Jean 1
1 Au commencement était le Verbe, et le Verbe était dans l’intimité de Dieu, et le Verbe était Dieu. 2 Il était au commencement dans l’intimité de Dieu.
4 En lui était la vie et la vie était la lumière des
hommes,
5 et la lumière brille dans les ténèbres, et les ténèbres
ne l'ont point comprise.
6 Il y eut un homme, envoyé de Dieu: son nom était Jean.
7 Il vint en témoin, pour rendre témoignage à la lumière,
afin que tous croient par lui.
8 Il n'était pas la lumière, mais il devait rendre
témoignage à la lumière.
9 Le Verbe était la vraie lumière qui, en venant dans le
monde, illumine tout homme.
10 Il était dans le monde, et le monde fut par lui, et le
monde ne l'a pas reconnu.
11 Il est venu chez
lui, et les siens ne l'ont pas pleinement
reçu.
12 Mais à ceux qui l'ont reçu, à ceux qui croient en son
nom, il a donné possibilité de devenir
enfants de Dieu.
13 Ceux-là ne sont pas nés du sang, ni d'un vouloir de
chair, ni d'un vouloir d'homme, mais de Dieu.
Prédication :
Veillée de Noël, pour certains
célébration à minuit, puis culte du matin de Noël, deux célébrations qui
semblent inséparables l’une de l’autre. Probablement elles se soutiennent l’une
l’autre.
Veillée de Noël, il nous est proposé
de lire un récit de nativité, Matthieu, ou Luc : l’enfant naît. Et cette
évocation biblique pourrait effectivement suffire, car il a un nom, déjà, et
une destinée, avec chacun des deux récits. Cela devrait donc suffire, car ainsi
l’histoire de Jésus commence, et la flèche du temps est déjà lancée, « de
Bethléem à la Croix, de la Crèche à Golgotha, de la misère à la joie », de
la naissance à la mort… il n’y a que Jésus. Et cela suffit – cela devrait
suffire : Jésus de Nazareth est le message, homme envoyé de Dieu, reconnu
comme Christ... fin de la veillée de Noël.

——————————

### [Tâche proposée 1]
Extrayez du texte source le passage qui commence à « 9 Le Verbe était » et se termine à « mais de Dieu. ».
Le texte source et le listing sont indépendants l'un de l'autre.

### [Entrées indiquant l'emplacement des items]
——————————

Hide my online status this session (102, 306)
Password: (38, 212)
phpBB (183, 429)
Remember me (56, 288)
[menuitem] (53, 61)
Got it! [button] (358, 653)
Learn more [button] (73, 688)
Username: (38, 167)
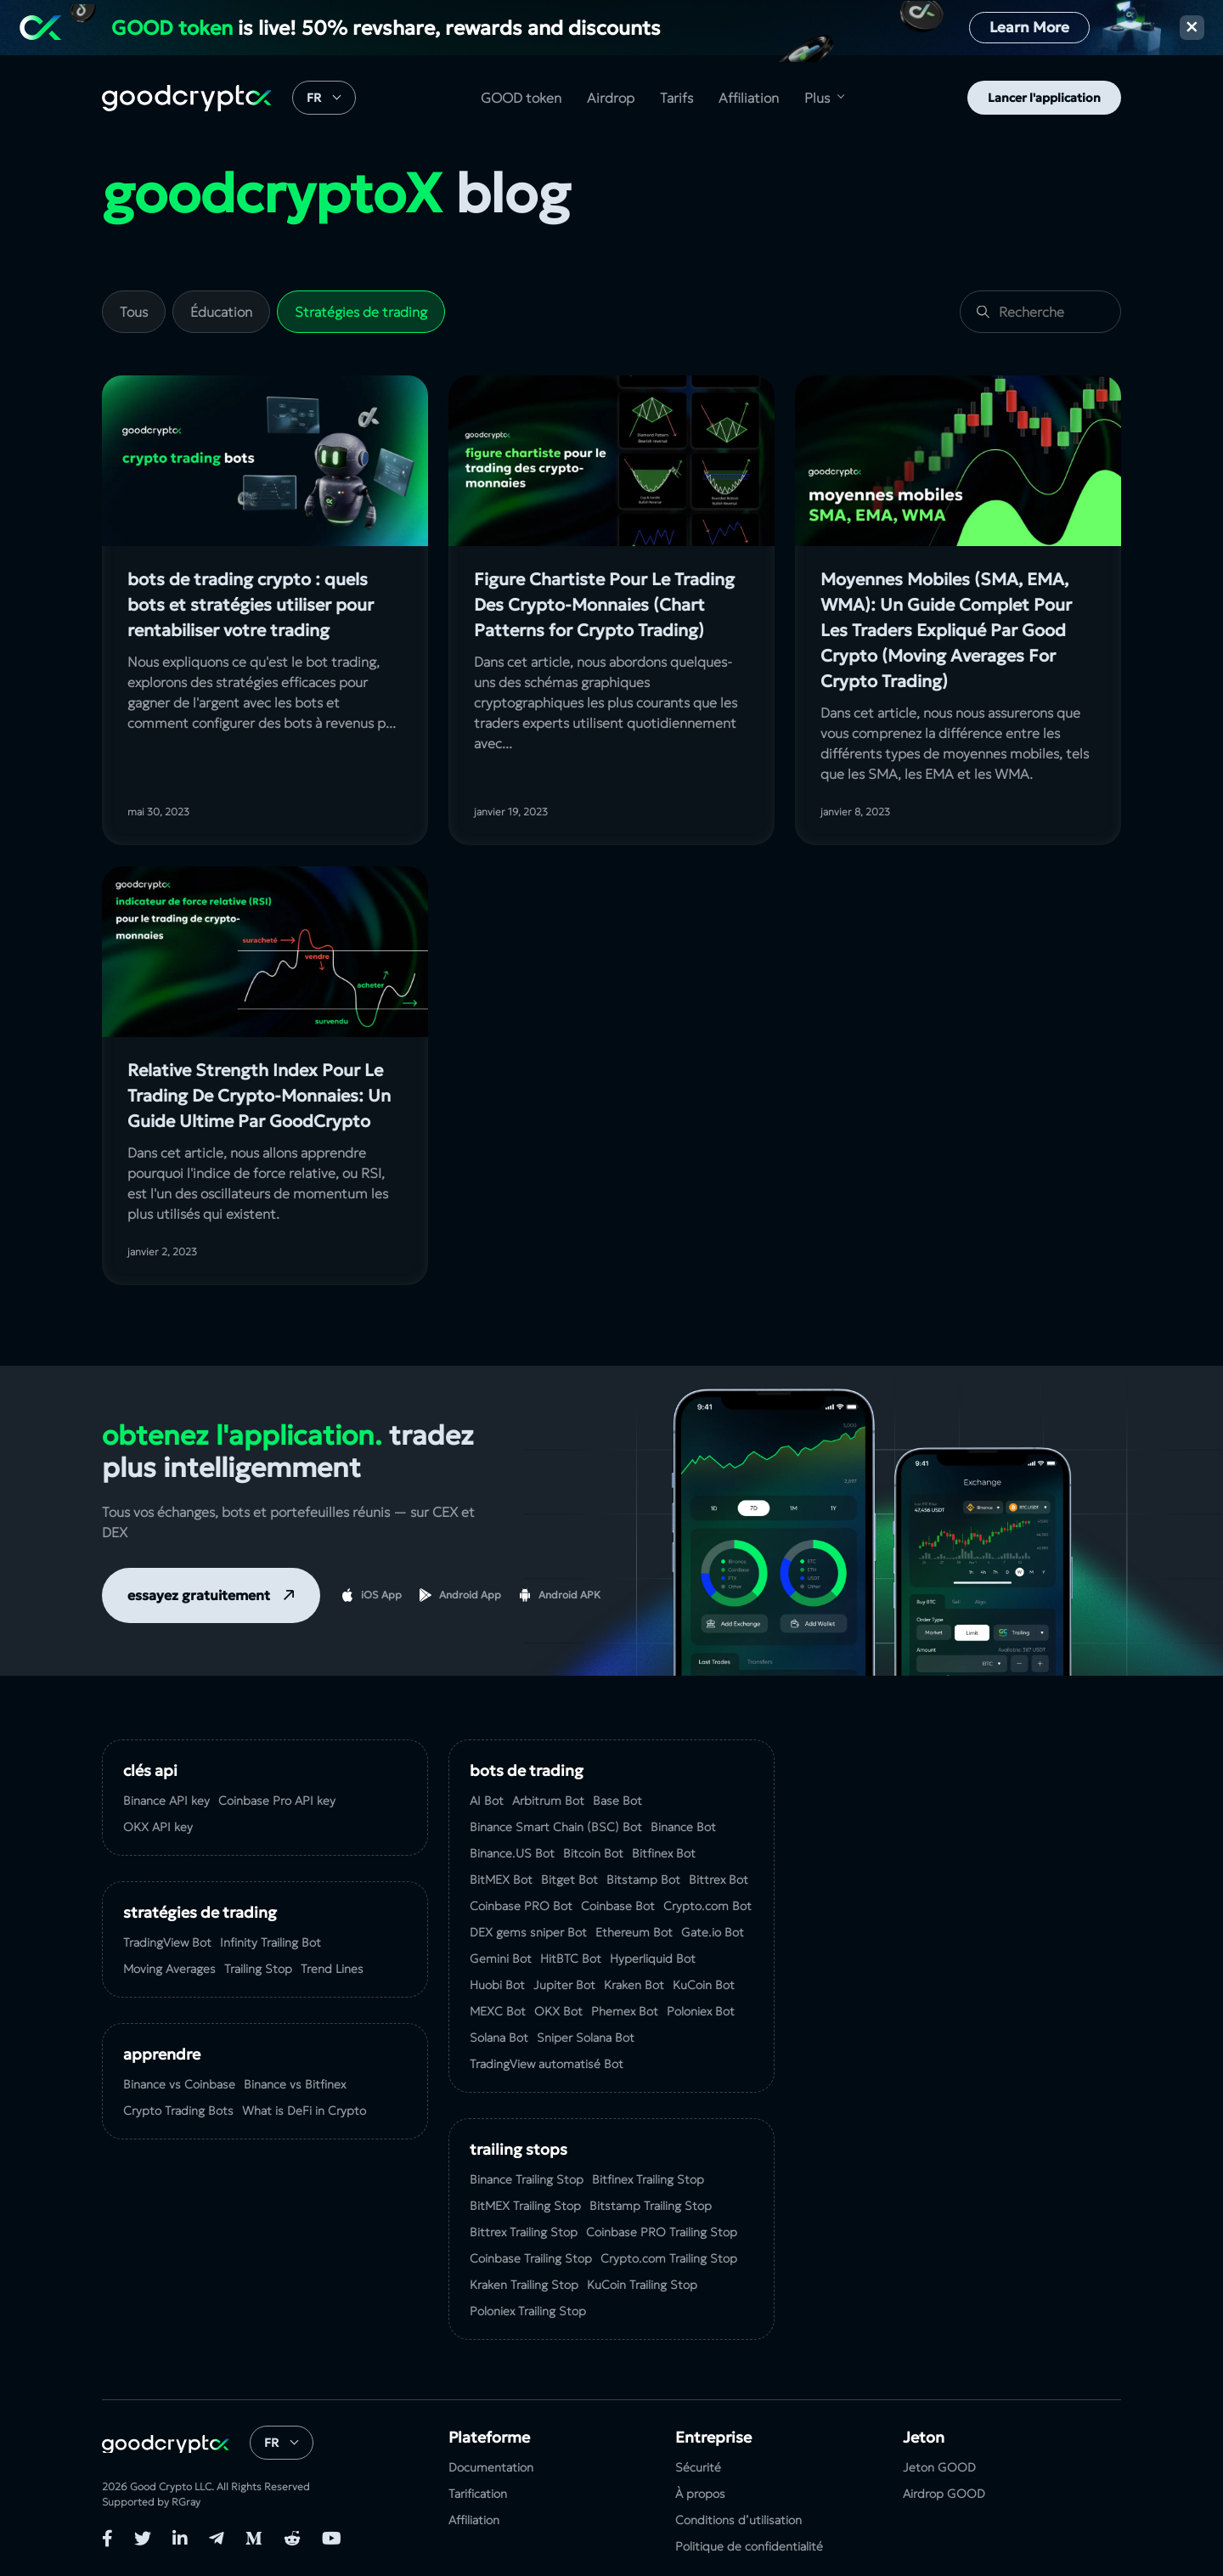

——————————

### [Tâche proposée 2]
Reprenez toutes les lignes du listing en substituant « [bouton] » à « [button] », sans rien modifier d'autre. N'incluez pas les images dans la réponse.

### [Corrigé 1]
9 Le Verbe était la vraie lumière qui, en venant dans le
monde, illumine tout homme.
10 Il était dans le monde, et le monde fut par lui, et le
monde ne l'a pas reconnu.
11 Il est venu chez
lui, et les siens ne l'ont pas pleinement
reçu.
12 Mais à ceux qui l'ont reçu, à ceux qui croient en son
nom, il a donné possibilité de devenir
enfants de Dieu.
13 Ceux-là ne sont pas nés du sang, ni d'un vouloir de
chair, ni d'un vouloir d'homme, mais de Dieu.

### [Corrigé 2]
Hide my online status this session (102, 306)
Password: (38, 212)
phpBB (183, 429)
Remember me (56, 288)
[menuitem] (53, 61)
Got it! [bouton] (358, 653)
Learn more [bouton] (73, 688)
Username: (38, 167)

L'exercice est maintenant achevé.